Encrypt Data

How to enable and configure encryption of Kubernetes secret data at rest.

Encrypt Secret data at Rest

For more details and examples, please refer to upstream documentation.

Configuring

To enable secret encryption at rest perform the following steps:

  1. Create a new encryption config file, for example kubernetes-encryption-config.yaml:
apiVersion: apiserver.config.k8s.io/v1
kind: EncryptionConfiguration
resources:
  - resources:
    - secrets
    providers:
    - aescbc:
        keys:
        - name: key1
          secret: <BASE 64 ENCODED SECRET>
    - identity: {}
  1. Generate a 32 byte random key and base64 encode it. If you’re on Linux or macOS, run the following command:
head -c 32 /dev/urandom | base64
  1. Place that value in the secret field of the configuration file.

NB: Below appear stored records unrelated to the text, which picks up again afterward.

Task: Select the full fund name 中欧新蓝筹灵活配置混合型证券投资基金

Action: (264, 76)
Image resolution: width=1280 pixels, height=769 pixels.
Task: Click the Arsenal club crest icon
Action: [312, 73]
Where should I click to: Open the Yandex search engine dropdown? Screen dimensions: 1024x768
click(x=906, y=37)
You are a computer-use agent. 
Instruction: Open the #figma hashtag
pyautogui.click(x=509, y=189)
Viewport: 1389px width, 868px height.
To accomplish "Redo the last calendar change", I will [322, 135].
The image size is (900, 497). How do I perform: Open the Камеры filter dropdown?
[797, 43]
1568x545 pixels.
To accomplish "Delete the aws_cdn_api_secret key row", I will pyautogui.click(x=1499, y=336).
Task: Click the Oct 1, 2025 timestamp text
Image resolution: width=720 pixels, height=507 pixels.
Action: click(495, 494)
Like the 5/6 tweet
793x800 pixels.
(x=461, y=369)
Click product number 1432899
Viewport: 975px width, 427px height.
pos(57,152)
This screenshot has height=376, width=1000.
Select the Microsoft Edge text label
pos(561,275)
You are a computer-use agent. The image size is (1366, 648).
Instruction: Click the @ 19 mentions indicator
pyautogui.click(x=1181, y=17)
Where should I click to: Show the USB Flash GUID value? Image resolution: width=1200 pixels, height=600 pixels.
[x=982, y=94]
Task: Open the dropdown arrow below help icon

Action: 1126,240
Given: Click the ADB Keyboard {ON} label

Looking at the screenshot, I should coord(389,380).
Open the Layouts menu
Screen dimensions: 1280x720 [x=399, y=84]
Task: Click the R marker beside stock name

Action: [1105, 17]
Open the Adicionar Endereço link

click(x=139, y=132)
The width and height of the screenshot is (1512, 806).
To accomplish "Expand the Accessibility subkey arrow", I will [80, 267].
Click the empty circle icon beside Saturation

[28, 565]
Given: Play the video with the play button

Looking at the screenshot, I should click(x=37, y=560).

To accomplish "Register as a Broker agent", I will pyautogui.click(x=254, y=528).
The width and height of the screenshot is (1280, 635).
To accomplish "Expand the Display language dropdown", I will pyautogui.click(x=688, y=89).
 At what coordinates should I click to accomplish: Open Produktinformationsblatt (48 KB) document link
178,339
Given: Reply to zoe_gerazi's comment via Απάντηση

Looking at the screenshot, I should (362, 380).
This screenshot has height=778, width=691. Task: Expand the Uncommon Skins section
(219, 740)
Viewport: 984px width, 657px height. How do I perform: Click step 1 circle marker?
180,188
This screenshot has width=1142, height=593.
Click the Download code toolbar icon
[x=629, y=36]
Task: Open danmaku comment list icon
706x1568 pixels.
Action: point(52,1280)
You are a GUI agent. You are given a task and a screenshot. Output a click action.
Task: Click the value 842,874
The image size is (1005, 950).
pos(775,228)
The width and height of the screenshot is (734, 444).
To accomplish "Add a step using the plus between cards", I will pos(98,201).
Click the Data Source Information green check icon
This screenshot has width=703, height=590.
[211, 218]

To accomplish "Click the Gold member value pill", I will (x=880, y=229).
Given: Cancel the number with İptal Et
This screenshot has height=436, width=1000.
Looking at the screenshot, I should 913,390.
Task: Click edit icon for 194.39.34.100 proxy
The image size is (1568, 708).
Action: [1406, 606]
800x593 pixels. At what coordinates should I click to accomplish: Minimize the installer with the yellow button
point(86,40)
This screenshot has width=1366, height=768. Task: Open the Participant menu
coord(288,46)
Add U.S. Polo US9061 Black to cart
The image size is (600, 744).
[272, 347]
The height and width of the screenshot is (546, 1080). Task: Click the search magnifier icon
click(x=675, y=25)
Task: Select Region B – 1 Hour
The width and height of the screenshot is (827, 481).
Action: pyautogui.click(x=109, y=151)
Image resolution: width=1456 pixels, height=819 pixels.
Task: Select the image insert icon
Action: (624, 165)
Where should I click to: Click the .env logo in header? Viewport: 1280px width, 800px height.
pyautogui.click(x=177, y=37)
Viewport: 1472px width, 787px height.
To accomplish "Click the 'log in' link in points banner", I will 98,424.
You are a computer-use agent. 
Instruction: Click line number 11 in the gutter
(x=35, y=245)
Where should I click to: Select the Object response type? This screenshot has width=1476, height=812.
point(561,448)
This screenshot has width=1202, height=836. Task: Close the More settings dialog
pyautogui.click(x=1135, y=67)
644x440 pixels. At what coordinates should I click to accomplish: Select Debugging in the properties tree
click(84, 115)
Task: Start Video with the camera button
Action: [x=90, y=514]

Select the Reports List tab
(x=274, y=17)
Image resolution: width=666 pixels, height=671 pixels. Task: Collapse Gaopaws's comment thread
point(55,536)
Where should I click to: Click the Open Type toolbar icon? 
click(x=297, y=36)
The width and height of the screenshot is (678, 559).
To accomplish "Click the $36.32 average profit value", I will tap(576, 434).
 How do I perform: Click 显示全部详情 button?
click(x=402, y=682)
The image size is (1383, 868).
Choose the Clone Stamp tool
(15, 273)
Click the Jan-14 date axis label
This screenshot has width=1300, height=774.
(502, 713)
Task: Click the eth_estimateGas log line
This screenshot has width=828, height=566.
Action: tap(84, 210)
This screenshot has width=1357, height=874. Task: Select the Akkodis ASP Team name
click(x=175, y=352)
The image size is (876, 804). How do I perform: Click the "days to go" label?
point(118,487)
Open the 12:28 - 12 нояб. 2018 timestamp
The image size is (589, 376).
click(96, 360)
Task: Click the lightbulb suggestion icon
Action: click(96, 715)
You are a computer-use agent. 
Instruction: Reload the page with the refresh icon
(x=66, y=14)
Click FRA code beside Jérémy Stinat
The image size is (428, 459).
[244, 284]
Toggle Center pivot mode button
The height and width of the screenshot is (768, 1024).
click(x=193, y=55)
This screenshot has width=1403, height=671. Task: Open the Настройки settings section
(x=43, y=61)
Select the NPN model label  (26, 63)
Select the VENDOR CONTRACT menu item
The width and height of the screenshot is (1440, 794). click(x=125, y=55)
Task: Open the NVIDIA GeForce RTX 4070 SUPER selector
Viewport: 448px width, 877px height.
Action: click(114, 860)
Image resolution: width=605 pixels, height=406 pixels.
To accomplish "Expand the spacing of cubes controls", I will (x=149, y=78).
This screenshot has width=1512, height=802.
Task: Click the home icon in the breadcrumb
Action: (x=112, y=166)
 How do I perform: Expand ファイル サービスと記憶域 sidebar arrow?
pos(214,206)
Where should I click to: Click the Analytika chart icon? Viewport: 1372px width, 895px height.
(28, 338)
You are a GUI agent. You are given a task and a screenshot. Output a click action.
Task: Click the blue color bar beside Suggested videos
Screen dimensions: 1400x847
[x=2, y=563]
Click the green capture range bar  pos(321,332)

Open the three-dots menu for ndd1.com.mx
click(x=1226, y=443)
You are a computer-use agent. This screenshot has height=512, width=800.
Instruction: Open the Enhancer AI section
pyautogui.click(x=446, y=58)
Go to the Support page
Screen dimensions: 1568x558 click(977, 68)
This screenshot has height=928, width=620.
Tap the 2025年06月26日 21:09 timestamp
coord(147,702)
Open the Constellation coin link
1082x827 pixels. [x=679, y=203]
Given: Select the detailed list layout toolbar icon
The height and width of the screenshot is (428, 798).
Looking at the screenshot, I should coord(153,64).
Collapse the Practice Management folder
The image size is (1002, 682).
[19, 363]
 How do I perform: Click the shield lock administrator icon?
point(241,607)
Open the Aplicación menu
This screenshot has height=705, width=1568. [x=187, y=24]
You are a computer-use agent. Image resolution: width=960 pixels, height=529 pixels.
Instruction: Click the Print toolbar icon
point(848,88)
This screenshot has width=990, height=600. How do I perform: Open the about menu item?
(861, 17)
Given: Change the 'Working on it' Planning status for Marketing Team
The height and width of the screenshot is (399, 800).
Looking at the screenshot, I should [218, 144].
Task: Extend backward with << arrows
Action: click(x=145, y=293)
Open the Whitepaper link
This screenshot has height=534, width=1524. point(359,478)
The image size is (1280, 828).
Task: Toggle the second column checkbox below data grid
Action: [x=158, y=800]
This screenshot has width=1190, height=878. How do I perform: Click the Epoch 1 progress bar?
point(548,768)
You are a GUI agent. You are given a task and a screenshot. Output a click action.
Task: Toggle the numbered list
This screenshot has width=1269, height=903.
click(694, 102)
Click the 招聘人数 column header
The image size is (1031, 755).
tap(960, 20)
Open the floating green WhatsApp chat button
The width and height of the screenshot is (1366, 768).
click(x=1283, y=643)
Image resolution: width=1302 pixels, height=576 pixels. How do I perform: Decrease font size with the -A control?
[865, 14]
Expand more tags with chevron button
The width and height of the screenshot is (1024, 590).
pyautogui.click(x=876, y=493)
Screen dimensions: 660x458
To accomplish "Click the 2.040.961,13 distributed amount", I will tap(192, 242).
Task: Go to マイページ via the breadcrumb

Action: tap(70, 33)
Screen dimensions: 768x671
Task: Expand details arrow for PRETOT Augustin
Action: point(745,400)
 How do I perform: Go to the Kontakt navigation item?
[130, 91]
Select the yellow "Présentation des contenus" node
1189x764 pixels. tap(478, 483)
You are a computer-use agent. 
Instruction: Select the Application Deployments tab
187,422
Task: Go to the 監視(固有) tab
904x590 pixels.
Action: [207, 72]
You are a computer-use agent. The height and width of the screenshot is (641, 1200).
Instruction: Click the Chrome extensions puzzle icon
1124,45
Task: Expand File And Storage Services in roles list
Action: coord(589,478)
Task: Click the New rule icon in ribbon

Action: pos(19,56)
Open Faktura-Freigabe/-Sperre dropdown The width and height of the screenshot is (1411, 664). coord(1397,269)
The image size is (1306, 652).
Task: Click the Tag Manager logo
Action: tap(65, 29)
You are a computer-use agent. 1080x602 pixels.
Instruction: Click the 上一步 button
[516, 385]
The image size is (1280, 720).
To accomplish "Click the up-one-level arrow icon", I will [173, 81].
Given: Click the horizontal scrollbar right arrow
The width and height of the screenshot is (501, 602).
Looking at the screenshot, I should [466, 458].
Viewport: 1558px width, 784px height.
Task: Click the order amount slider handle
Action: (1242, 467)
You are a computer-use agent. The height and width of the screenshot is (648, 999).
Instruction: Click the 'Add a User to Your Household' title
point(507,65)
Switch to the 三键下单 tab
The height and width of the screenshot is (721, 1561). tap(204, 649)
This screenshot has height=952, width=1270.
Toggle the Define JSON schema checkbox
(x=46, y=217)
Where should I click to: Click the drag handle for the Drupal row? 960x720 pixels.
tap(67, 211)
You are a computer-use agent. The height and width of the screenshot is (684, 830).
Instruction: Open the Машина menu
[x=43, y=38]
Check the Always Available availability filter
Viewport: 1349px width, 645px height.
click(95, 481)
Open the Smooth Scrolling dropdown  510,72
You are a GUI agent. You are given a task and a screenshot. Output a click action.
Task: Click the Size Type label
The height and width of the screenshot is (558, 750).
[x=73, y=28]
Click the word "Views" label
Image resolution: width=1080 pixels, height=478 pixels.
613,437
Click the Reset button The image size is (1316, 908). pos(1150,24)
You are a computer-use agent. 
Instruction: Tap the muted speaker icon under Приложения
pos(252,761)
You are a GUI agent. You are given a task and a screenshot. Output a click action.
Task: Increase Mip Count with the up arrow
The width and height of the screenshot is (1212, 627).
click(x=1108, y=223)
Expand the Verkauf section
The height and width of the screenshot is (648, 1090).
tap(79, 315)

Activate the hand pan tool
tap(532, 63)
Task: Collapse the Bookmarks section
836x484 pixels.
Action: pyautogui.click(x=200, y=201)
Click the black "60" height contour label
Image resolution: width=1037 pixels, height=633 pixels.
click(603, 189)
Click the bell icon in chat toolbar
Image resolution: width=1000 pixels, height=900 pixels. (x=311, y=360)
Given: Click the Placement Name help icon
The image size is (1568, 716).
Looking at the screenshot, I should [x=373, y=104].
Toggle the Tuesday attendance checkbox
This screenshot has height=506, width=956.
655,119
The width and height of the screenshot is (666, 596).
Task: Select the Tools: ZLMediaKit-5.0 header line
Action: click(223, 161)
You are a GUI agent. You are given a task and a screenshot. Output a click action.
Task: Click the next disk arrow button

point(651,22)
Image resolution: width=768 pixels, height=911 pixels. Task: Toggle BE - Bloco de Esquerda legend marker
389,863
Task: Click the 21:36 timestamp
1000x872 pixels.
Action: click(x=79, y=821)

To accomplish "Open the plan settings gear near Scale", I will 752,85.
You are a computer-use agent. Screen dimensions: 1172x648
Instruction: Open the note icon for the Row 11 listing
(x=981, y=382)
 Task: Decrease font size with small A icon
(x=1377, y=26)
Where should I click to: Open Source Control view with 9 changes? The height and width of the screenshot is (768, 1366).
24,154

  2. Create a DC/OS secret with the encryption configuration file.

$ dcos security secrets create -f kubernetes-encryption-config.yaml kubernetes-cluster/encryption-config

IMPORTANT: The service account for the Kubernetes cluster requires permissions to read the secret containing the encryption configuration.

  1. To enable Kubernetes secret encryption at rest you need to set .kubernetes.encryption_config with the name of the DC/OS secret where the configuration is stored.
{
    "kubernetes": {
        "encryption_config": "kubernetes-cluster/encryption-config"
    }
}

Ensure all secrets are encrypted

Secrets are encrypted on write, performing an update on a secret will encrypt the content.

kubectl get secrets --all-namespaces -o json | kubectl replace -f -

The command reads all secrets and then updates them to apply server side encryption. If an error occurs due to a conflicting write, retry the command. For larger clusters, you may wish to subdivide the secrets by namespace or script an update.